耳鼻咽喉科 頭頚部がん・甲状腺がん 只木主任部長
病理診断科 腫瘍にかかわる病理標本 馬場主任部長

 

実施時間と費用について

  • 実施時間は原則30分以内とします。やむを得ない場合は延長も可能ですが、超過時間は最大で30分とします。
  • 費用は当院規定の金額をご負担頂きます。診察ではありませんので、健康保険でのお取扱いはできません。費用は30分までは10,000円(税抜)、それを超過すると30分ごとに5,000円(税抜)の追加料金をご請求いたします。

 

セカンドオピニオンをお受けできない場合について

下記に該当する場合などは実施いたしません。
  • 主治医に対する不満・不信に関する相談

  • 医療過誤や裁判係争中の案件に関する相談

  • 転医を希望される場合

  • 現在の主治医により、診断が確定していない場合(検査の結果が未確認など)

  • 治療実績が少ないなど、当院の医師では対応できない病名である場合

  • 患者さまご本人が死亡されている場合

  • セカンドオピニオン専用の予約をされていない場合

  • 医療費の相談や生活上の相談(専門の担当者が別枠にて対応します) 

 

お申し込みとご相談の方法

  • 完全予約制です。

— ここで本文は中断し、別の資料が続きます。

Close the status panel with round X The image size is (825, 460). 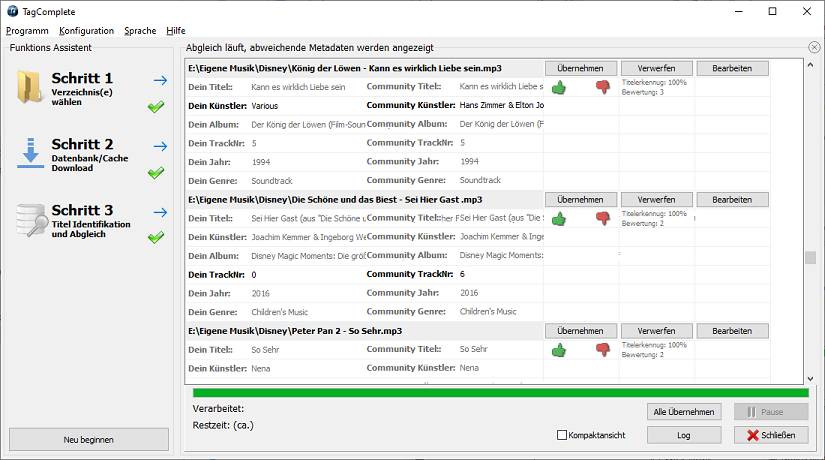point(814,47)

地域医療連携課までお電話いただくか、直接ご来院下さい。
  • 担当者がご相談の内容をお伺いし、手続きの方法などをご説明の上、必要書類をご用意いたします。(ダウンロードが可能な場合は下記よりお願いします。)
  • 様式1 セカンドオピニオン外来についてのご案内
  • 様式2 セカンドオピニオン専用診療情報提供書
  • 様式3 主治医の先生へのお願い
  • 様式4 セカンドオピニオン申込書
  • 様式5 セカンドオピニオン実施同意書・返送用封筒(セカンドオピニオン申込書返送用)

※様式2・・・セカンドオピニオン申込書に必要事項を記入の上、返送用封筒にて郵送して下さい(下記の窓口にファックスでも受付可能ですが、個人情報保護の必要性からなるべく郵送にてお申し込み下さい)。

 

お申込み・お問合わせ先
〒520-3046
滋賀県栗東市大橋二丁目4番1号
済生会滋賀県病院 地域医療連携課
TEL:077-552-1221(代表)
FAX:077-552-1293(直通)

  • セカンドオピニオン実施日は、「申込書」の内容に基づき、当院の該当する医師などと調整の上、候補日を地域医療連携課よりご連絡いたします。
  • 実施日までに、主治医に「主治医の先生へのお願い」(様式3)をお渡しの上、「セカンドオピニオン専用診療情報提供書」(様式4)を作成して頂くとともに、検査結果や画像診断データなど必要な資料を借用あるいはコピーするなどしてご用意下さい。何れも実施日に持参してください。

 

実施に際して必要なもの

  • ご家族のみにてセカンドオピニオンを受けられる場合は、「実施同意書」(様式5)及びご家族の身分証明書類(自動車運転免許証)の提示。
  • 患者さんご本人が未成年である場合、ご家族の身分証明書類(自動車運転免許証など)の提示。
  • 「セカンドオピニオン専用診療情報提供書」(様式4)但し、別の書式(主治医の所属する医療機関の書式等)にて作成して頂いたものでも結構です。
  • 現在までの検査資料 
    例)

その他

  • セカンドオピニオンを実施した内容について、当院から現在の主治医に報告いたします。
  • ご相談の内容によっては、「申込書」をご返送の後であってもセカンドオピニオンの実施をお断りさせて頂く場合や、一般の診察や他院でのセカンドオピニオンをお勧めする場合も有ります。